I am hoping for some help in understanding which read normalization approach is appropriate for the biologically complex samples that I'm hoping to do DE analysis on.
I'm interested in DE of a bacterial endosymbiont of an insect; specifically, I'm trying to establish which genes are differentially expressed in the bacterium when the host insect is infected with a eukaryotic parasite. So, in one condition (4 replicates) I have host + symbiont (plus other gut bacteria, etc.) and in the other condition (also 4 replicates), I have host + symbiont + parasite.
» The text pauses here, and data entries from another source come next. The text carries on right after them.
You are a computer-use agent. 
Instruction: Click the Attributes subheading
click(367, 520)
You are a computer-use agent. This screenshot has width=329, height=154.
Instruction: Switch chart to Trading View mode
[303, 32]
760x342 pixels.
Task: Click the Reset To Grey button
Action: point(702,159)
I've taken the approach of mapping reads to a preliminary genome sequence of the symbiont, summarizing the reads with featureCounts, and doing DE with DEseq2. I've followed the basic protocol that I've seen outline in various vignettes. I've found a handful of DE genes (~10 upregulated, ~50 downregulated), but I'm concerned that I may not be normalizing my data in the most intelligent way.
The read depth for each replicate is fairly even, ranging from ~42-57 million 2 x 125 bp reads for each. And the number of mapping endosymbiont reads is fairly even, too, ranging from 0.6-0.9% of the reads (unfortunately low, but I have to live with this). I haven't quantified the proportion of reads that derive from the parasite, but it's not huge (maybe 10%) - most of the reads seem to come from the insect host and its gut flora.
As I understand, DEseq2 is probably normalizing to the number of mapped endosymbiont reads/fragments for the replicates in the approach I've taken (?). But the sample with the parasite in it is going to affect the normalization in complicated ways. Is there some better method that might be applicable in this case?